Sunday, March 28, 2010

40 days and 40 nights

David Cameron told Conservative activists yesterday that they had 40 days and 40 nights to convince the electorate that Labour is not the future and that only he offered the change necessary to heal broken Britain. He said: "The economy's stuck, society's stuck, the whole country is stuck with Gordon Brown. And we need that change, that energy, that dynamism, to get our economy moving, to get our country moving, to get our society moving."
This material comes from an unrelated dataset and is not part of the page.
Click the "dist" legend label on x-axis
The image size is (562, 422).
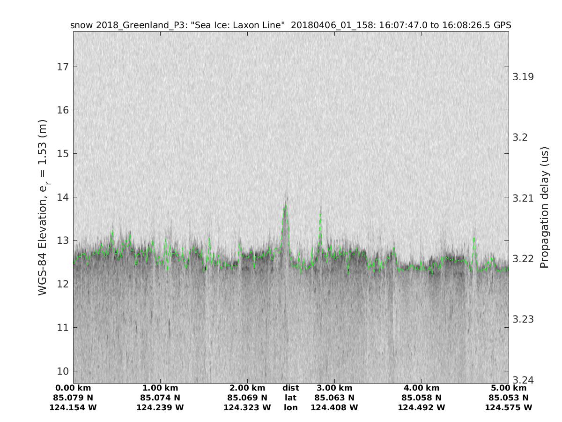[x=290, y=388]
The biblical allusion prompted Tom Harris MP to tweet:

Odd that Dave's using Biblical language. When I hear "40 days and 40 nights" the first thing I think is "wilderness".
And that, Mr Harris, is right and good.

For these 13 years have been a period of soul-searching and introspection every bit as painful as the other two great periods in the wilderness that the Conservative Party has endured. Its longest period in opposition (1850-74) came as a result of the schism caused by the repeal of the Corn Laws. Since the Party lost power in 1997, Disraeli’s darkest days have been re-lived by John Major, William Hague, Iain Duncan Smith and Michael Howard. They were typified by a lack of unity, fractious in-fighting, disloyalty and a resigned despondency that the party never actually deserved to win against Tony Blair: indeed, there were many on the Conservative benches who preferred Mr Blair to Major, Hague, Duncan Smith or Howard.
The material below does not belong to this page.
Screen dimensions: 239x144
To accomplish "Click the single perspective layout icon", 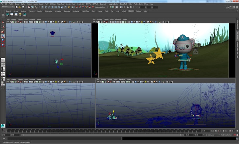I will 3,60.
But then New Labour removed their most successful leader in the party’s history, and foisted Gordon Brown upon the nation. And week after week he had to face the youthful David Cameron across the despatch box, with Mr Cameron exuding a passion for change, tenacity, vigour and suave presentation. In just a few short years since he was elected, David Cameron has managed to draw together the disparate and sometimes conflicting strands of the Conservative Party, and has succeeded in reconstituting it as the ‘broad church’ consonant with its history.

On this Palm Sunday, let us remember that periods in the wilderness are invariably sorely testing, but they can be profoundly purgatorial. Yet the catharsis is only beneficial if it is enduring, if the lessons are learned and effect real change.

In the Lord’s case, the wilderness was a necessary prelude to the incarnational kenosis: he conquered the temptations of the Devil and demonstrated that He came to free people from Satan’s power.

In Disraeli’s case, his wilderness years were inseparable from the great Tory revival, his ‘One Nation’ legacy and the birth of the modern Conservative Party.

In Cameron’s case, the fruits of his wilderness years are yet to be tasted. But there is sure and certain hope of resurrection.